PERMASALAHAN stunting masih jadi bahan studi bagi pemerintah serta lembaga sosial di Indonesia.
Temuan studi mengenai stunting menyebutkan bahwa rata-rata anak yang menalami stunting skor Intelligence Quotient atau IQ nya lebih rendah dibanding skor IQ yang diperoleh dari anak normal.
"Stunting merupakan malnutrisi yang ditandai dengan tinggi badan di bawah rata-rata dan tidak sesuai dengan usia," kata Praktisi Kesehatan Masyarakat (Kesmas), Ngabila Salama.
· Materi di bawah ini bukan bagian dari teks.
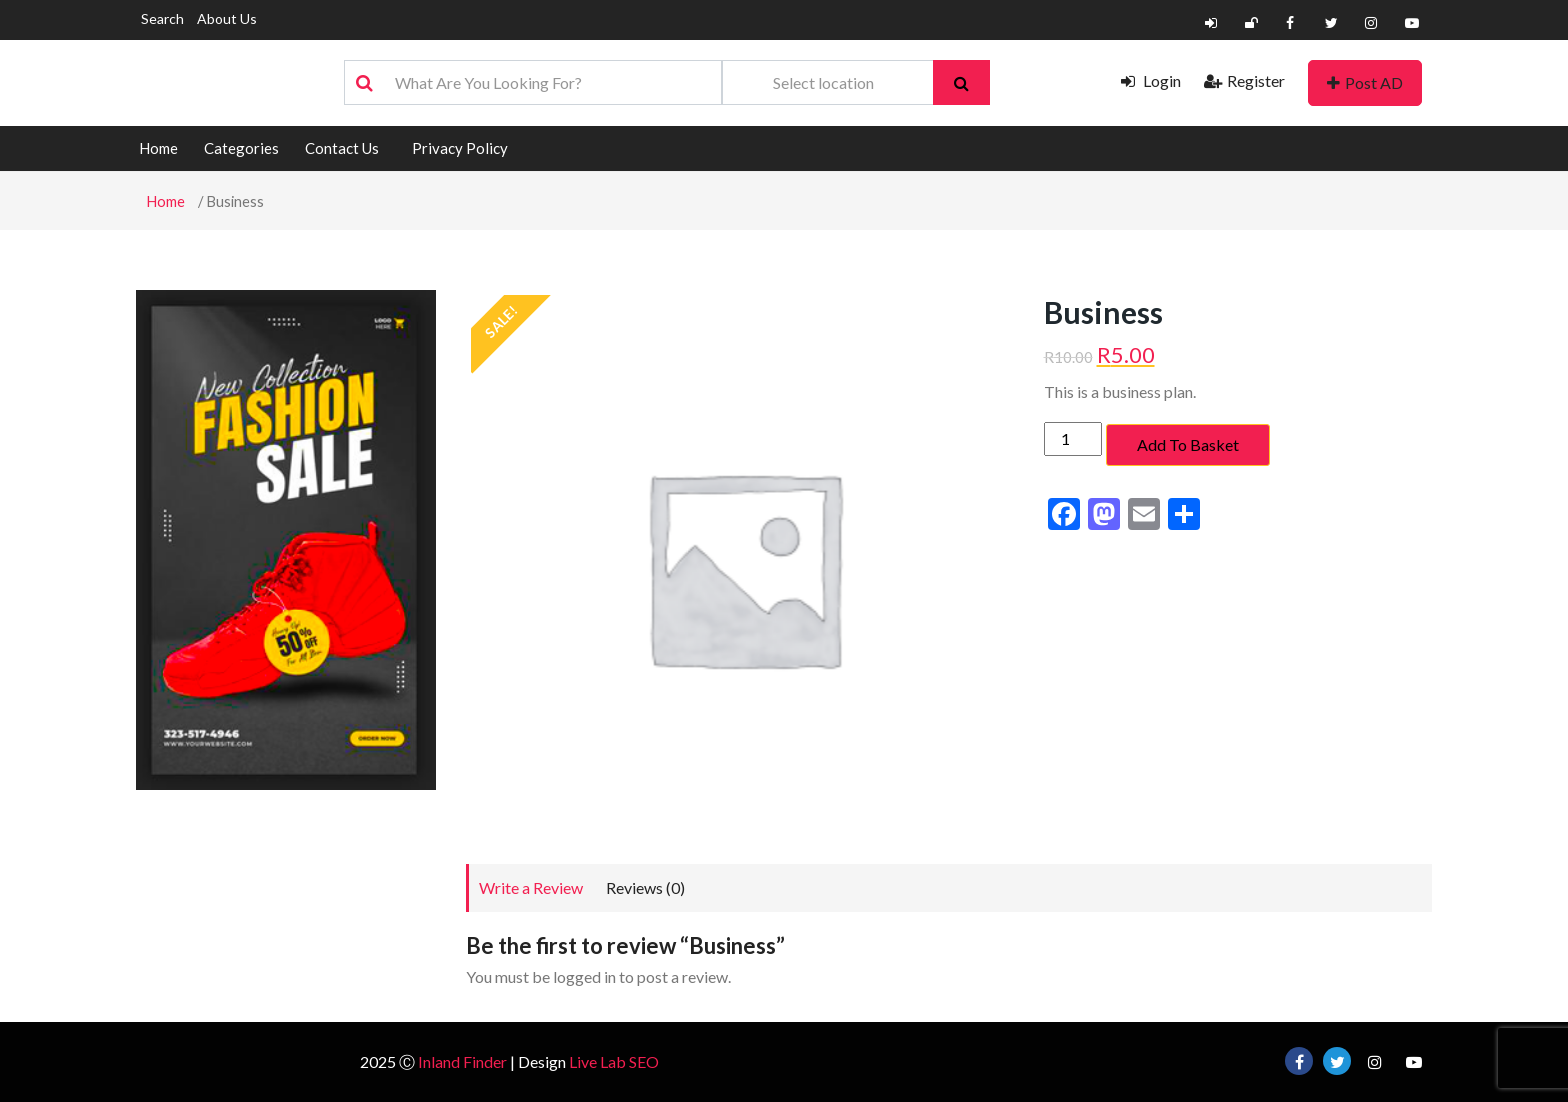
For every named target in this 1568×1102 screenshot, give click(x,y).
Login (1151, 80)
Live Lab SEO (614, 1061)
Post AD (1365, 82)
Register (1244, 80)
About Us (227, 18)
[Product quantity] (1073, 439)
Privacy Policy (460, 148)
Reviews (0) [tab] (645, 887)
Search (162, 18)
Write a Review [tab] (531, 887)
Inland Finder (462, 1061)
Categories (241, 148)
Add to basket (1188, 444)
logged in (584, 976)
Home (158, 148)
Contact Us (342, 148)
Dia mengatakan, anak dari orang tua perokok terbukti memiliki risiko stunting yang lebih tinggi jika dibandingkan dengan anak dari orang tua bukan perokok.
Dijelaskan Ngabila, terdapat tiga jenis rokok yang bisa menyebabkan stunting bagi anak dan wajib dikenali oleh masyarakat.
"Yakni first-hand smoke, second-hand smoke, dan third-hand smoke," ujarnya.
First-hand smoke adalah asap rokok yang dihisap langsung oleh perokok. Sementara itu, second-hand smoke adalah asap yang dikeluarkan oleh perokok aktif dan dihirup oleh orang lain.
"Sedangkan Third-hand smoke adalah residu asap rokok yang menempel di permukaan benda yamg efeknya sama yaitu membahayakan dan berkaitan erat dengan perkembangan balita," terangnya.
Residu rokok, menurut dia, bisa menempel pada tembok hingga satu minggu hingga dua minggu.
"Termasuk di baju, tangan, dan handphone yang sering dipegang anak-anak saat di rumah," ungkapnya.
Beberapa penelitian sempat menemukan kadar nikotin pada urin bayi yang tinggal di lingkungan perokok.
Nikotin yang terkandung di dalam rokok, jelasnya, memang mudah terhirup dan sangat berbahaya bagi bayi dan anak-anak. Terlebih, anak-anak memiliki laju napas yang lebih besar.
Dikutip dari laman resmi Organisasi Kesehatan Dunia (WHO), stunting terjadi akibat kekurangan gizi kronis yang dapat dikaitkan dengan kemiskinan, kesehatan, dan gizi ibu yang buruk.
"Kegagalan pertumbuhan atau growth faltering akibat tidak cukupnya nutrisi yang diterima sejak kehamilan sampai usia 24 bulan," tutupnya.